_作業内容_
1. 正当事由をめぐる判決抜粋のうち、「2. 本件ビルは昭和32年頃」で始まり「6. 本件店舗は本件ビル等の3.84%を占めるにすぎない。」で終わる部分を、原文どおりに出力してください。
2. 正当事由をめぐる判決抜粋によると、本件店舗の座席数は何席ですか。
3. 正当事由をめぐる判決抜粋の最後の文に続けて、その先を書き進めてください。

_抜粋本文_
Y:被告(賃借人・法人)。国内外に2000店舗以上の飲食チェーン店を展開する飲食事業者。新宿区内に19店舗、本件店舗が所在する○○町だけでも本件店舗を含め5店舗の居酒屋チェーン店を展開している。

・備考:賃貸人Xは、本件訴訟に先立ち、平成24年8月に、Yに対して、本件建物の賃料を増額する訴訟を提起している。これに対して、Yは、賃料を減額する旨の反訴を提起している。平成25年10月に賃料を減額する旨の裁判上の和解が成立している。

裁判所の判断-正当事由について

(賃貸人Xの事情)

  1. Xは、土地1上に同一の区分所有建物に属する、本件ビル、及び本館ビルを、土地1に隣接する土地2上に新館ビルを所有し、これらを一体の大型商業施設として、本件映画館等の営業をし、その一部を複数のテナントに賃貸していた。
  2. 本件ビルは昭和32年頃、本館ビルは昭和31年頃、新館ビルは昭和40年頃に建築され、築後49年ないし58年が経過することにより、壁面に亀裂が生じたり、構造物が一部傾斜したり、壁面タイルが一部剥落してネットカバーの設置を余儀なくされたりし、その設備についても経年劣化が進行している。
  3. 本件ビル等は、建築基準法所定の新耐震基準導入以前に建築された建築物であり、東京都、新宿区の定める耐震改修促進計画(本件耐震改修促進計画)の対象建築物である。
  4. 本件映画館は本件ビル等の36.52%を、本件ボウリング場はその37.03%を占めるところ、Xは、動員数の減少に伴い、平成26年12月31日をもって本件映画館等を閉館し本件ビル等を解体する旨の決定をした。
  5. Xは、本件ビル等の一部を賃借しているテナントとの交渉を進め、現時点において、明渡しに係る合意が成立していないのはYのみである。
  6. 本件店舗は本件ビル等の3.84%を占めるにすぎない。
  7. Xは、本件ビル等を解体した後、本件各土地を一体として再開発し、その有効利用、高度利用を図る予定である。

(賃借人Yの事情)

  1. Yは、平成12年以降、本件建物(本件ビルの地下一階部分)において、「g」の屋号で、14年間にわたり、居酒屋チェーン店(本件店舗)の営業を継続してきた。
  2. 本件店舗は、地下1階に位置する店舗面積約561.98㎡、座席数354席の大型店舗であり、本件ビルの43.09%を占める。

_提供データ_

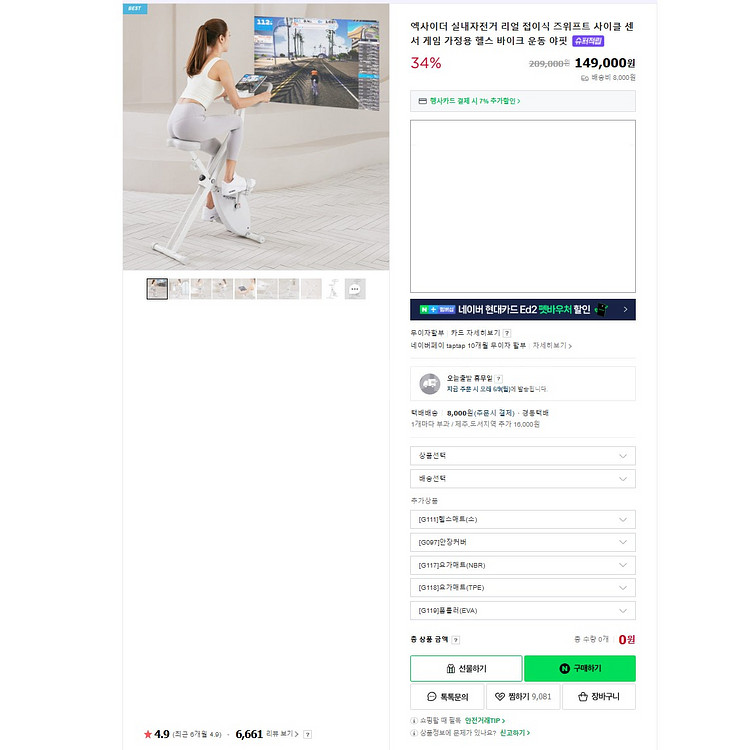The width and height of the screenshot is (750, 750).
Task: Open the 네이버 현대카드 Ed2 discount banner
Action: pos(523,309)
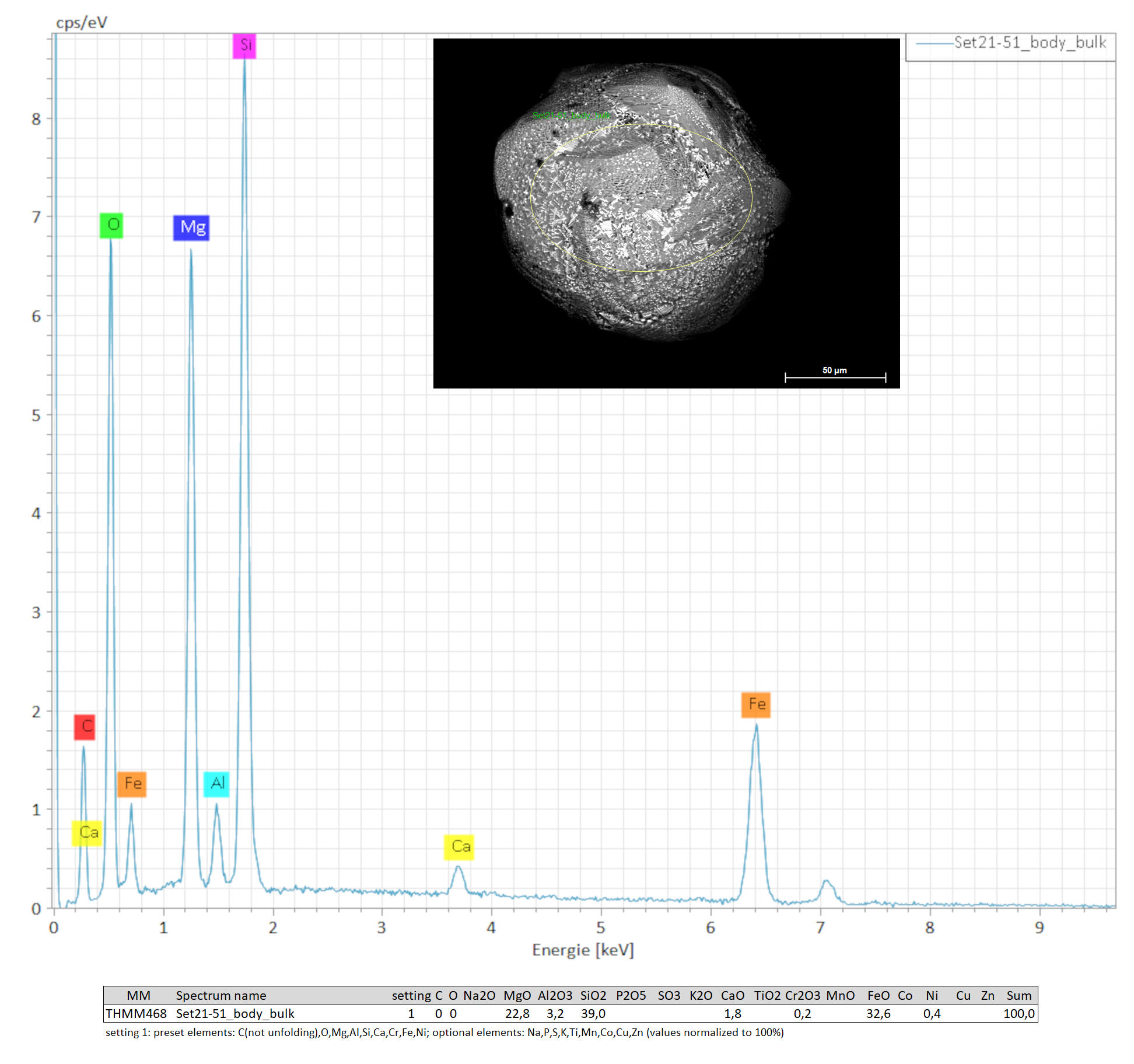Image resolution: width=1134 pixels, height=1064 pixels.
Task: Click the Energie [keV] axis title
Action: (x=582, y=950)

_回答一覧_
1.
2. 本件ビルは昭和32年頃、本館ビルは昭和31年頃、新館ビルは昭和40年頃に建築され、築後49年ないし58年が経過することにより、壁面に亀裂が生じたり、構造物が一部傾斜したり、壁面タイルが一部剥落してネットカバーの設置を余儀なくされたりし、その設備についても経年劣化が進行している。
  3. 本件ビル等は、建築基準法所定の新耐震基準導入以前に建築された建築物であり、東京都、新宿区の定める耐震改修促進計画(本件耐震改修促進計画)の対象建築物である。
  4. 本件映画館は本件ビル等の36.52%を、本件ボウリング場はその37.03%を占めるところ、Xは、動員数の減少に伴い、平成26年12月31日をもって本件映画館等を閉館し本件ビル等を解体する旨の決定をした。
  5. Xは、本件ビル等の一部を賃借しているテナントとの交渉を進め、現時点において、明渡しに係る合意が成立していないのはYのみである。
  6. 本件店舗は本件ビル等の3.84%を占めるにすぎない。

2. 354席です。

3.
  3. 本件店舗の客数、売上高等は、k劇場の閉館に伴い激減したものの、これらは本件建替工事が完了し大型商業施設が開業することにより一定の改善が見込める。

(結論)

上記のX・Yの各事情に加え…

  • Yは、国内外に2000店以上のチェーン店を展開する大手事業者であり、新宿区内に19店、○○町地域のみでも本件店舗を含む5店の居酒屋チェーン店を展開している。
  • また、Yは、平成25年4月30日に本件ビル等に近接するhビルを、平成26年1月10日には別の建物を取得して、更なる居酒屋チェーン店の展開を計画している。

Yが本件建物を使用する必要性は必ずしも高くなく、また、Yにおいて本件店舗の移転先を確保することに困難があるとまでいえない

⇒上記の事情を考慮すると、Xが本件建物の使用を必要とする事情を一応肯定することができる。

もっとも…

  1. 本件ビル等につき本件耐震改修促進計画に基づく耐震診断は行われていない上、Xは、別件訴訟(賃料増額訴訟)において、本件ビルの商業性が高いことを主張して、本件建物の賃料を大幅に増額することを請求していた。
  2. Xは、基本的に本件各土地の有効利用、高度利用という経済的な理由により本件建物の明渡しを請求するにすぎない。
  3. Xがいまだ本件各土地の具体的な利用計画を明らかにしていない。

⇒上記(1)~(3)を考慮すると、Xが本件建物の使用を必要とする事情を一応肯定することができるとしても、そうであるからといって、直ちに本件解約の申入れに正当の事由があるとまで認めるのは困難であり、相当な立退料が提供されることにより、本件解約の申入れに正当の事由が具備するに至ると解される。

裁判所の判断-立ち退き料について

・Xから依頼を受けたC不動産鑑定士:

⇒以下の各方式による算定額を総合し、借家権価格を6690万円と算定。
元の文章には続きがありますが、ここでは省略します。